Fortunately, I have found tha slow breathing can be affective for chronic pain as well as anxiety attacks related to my FTD.  The author also mentions mindfulness exercises which I do incorporate with slow breathing.

Try to sit in a relaxed position.  Breathe slowly and concentrate on each breath and how it feels as it goes in and out .

Regarding mindfulness exercises, the mind is a wild horse and it takes awhile to “break it in.”  If you continue practicing mindfulness exercises which can be something as simple as repeating one syllable phrases over and over again, the results you will gain in helping to control your pain will be well worth the time.

The next article is Tattletale Pills Remind You to Take Your Medication.  Two topics are discussed.

Companies are using wireless technology to develop devices that monitor whether you take your pills.  One way people may be doing this in the future is swallowing a microchip about as thin as a few human hairs.

Over a two-year period, it became increasingly difficult for me to remember to take my medicines and take the correct dosage.  Fortunately, Selch has worked out a system that makes it easier to make sure I receive correct dosages at the correct times.  He bought a large square pillbox that has little boxes for each day of the week and boxes for morning, lunch, afternoon and bedtime.

He or my aide have to pour my meds which also include pouring  liquid pain medicine  into small plastic bottles for each time I need to take a dose.  Even though we have an organized system, someone still has to remind me to take my meds.

The author of the article writes about  a pill that, once ingested, wirelessly transmits information about side effects and how well it’s working. 

Information is sent it back in a readable form to a cell phone or e-mail account.

I wonder if it also tracks any information about side effects that may occur?  The author writes it might be available as soon as the end of 2011 but I imagine that it will be first  for the kind of medication that gets the most attention and research funding such as cardiac meds.  Still, if it works, it may be able to benefit those of us who take medication for chronic pain and FTD within the next five years.

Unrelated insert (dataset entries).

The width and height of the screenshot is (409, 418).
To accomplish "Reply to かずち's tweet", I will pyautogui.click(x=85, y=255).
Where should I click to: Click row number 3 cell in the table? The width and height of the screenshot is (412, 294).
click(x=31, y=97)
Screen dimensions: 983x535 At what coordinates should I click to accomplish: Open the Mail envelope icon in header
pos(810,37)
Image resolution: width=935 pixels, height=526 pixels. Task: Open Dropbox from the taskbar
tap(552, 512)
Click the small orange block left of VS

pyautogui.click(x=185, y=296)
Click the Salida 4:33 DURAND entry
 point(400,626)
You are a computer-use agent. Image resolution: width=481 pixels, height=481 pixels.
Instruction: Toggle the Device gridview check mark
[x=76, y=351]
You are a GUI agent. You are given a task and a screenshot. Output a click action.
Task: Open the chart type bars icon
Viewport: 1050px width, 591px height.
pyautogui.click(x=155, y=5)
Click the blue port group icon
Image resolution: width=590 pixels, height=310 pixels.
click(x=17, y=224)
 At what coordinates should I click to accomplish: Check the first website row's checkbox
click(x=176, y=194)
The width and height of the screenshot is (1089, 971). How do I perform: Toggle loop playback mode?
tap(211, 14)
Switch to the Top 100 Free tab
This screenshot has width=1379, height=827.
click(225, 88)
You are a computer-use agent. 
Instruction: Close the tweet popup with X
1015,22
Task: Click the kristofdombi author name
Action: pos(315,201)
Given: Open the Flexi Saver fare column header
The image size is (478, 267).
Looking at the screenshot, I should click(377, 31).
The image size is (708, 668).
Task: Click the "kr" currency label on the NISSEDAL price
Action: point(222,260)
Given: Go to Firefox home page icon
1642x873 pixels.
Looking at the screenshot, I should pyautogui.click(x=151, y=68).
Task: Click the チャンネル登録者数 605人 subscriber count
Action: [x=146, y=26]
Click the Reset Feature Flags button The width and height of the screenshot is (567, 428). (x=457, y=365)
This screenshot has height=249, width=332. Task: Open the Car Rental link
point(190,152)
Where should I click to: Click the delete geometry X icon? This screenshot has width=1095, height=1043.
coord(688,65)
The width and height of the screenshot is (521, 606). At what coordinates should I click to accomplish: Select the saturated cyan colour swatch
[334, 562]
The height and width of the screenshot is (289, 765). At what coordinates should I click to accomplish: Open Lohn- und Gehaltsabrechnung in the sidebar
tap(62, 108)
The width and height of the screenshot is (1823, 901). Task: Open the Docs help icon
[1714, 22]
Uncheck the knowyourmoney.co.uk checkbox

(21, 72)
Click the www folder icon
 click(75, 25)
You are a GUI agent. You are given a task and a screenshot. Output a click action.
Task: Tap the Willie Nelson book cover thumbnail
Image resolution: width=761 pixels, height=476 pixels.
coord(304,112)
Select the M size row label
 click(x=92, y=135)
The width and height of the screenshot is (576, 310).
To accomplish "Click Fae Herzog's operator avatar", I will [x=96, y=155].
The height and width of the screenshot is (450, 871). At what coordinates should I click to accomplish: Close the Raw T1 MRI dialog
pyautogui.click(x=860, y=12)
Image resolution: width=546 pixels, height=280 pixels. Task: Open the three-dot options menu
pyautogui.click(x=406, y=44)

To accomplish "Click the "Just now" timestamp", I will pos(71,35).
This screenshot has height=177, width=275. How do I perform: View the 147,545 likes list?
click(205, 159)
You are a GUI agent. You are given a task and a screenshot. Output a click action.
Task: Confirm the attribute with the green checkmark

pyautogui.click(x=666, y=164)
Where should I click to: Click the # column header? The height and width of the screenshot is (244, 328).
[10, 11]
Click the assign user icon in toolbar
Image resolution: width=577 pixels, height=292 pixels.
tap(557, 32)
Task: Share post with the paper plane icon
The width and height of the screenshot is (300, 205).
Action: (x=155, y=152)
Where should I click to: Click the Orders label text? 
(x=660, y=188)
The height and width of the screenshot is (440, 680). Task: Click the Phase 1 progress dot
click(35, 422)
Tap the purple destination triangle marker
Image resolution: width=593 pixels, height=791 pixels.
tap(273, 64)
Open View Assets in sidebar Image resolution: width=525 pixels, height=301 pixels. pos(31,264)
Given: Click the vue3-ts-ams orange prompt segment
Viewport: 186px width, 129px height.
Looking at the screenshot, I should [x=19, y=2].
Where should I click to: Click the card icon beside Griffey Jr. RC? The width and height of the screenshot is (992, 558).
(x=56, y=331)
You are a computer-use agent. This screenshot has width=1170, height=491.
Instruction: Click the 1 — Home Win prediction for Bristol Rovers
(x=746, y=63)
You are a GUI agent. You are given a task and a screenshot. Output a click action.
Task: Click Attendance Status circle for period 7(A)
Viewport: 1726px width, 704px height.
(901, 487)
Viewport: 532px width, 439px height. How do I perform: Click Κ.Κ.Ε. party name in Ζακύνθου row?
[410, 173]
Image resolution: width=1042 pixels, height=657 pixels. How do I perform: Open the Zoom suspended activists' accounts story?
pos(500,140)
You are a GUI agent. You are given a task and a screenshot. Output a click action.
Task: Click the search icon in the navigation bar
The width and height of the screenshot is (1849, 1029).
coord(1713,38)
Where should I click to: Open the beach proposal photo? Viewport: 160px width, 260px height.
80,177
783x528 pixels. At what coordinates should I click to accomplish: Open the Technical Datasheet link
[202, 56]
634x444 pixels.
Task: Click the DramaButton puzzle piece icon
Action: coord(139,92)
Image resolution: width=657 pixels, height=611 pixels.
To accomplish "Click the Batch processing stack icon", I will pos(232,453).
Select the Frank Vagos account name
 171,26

The other invention discussed in the article is the GlowCap that helps people remember to take their medication.

If I was still taking my meds from a bottle,  I don’t think I would see the glowing orange light.  Also what “melody” are they talking about?  Have you ever seen the movei, “Little Shop Around the Corner?”  Jimmy Stewart plays the head clerk.  The manager bought a large amount of cigar or cigarette boxes that play a melody when the person opens the box.  No one wants to buy them and Margaret Sullivan ends up getting a job as a clerk in the store because she convinces a woman to buy the box by telling her that it is a candy box.  When you open the box to take a piece of candy, the melody plays so it reminds you not to eat too much chocolate.

The next article is New Extended Hydromorphone approved.  Hydromorphone is also known is Dilaudid which is one of the medications I take in liquid form for breakthrough pain.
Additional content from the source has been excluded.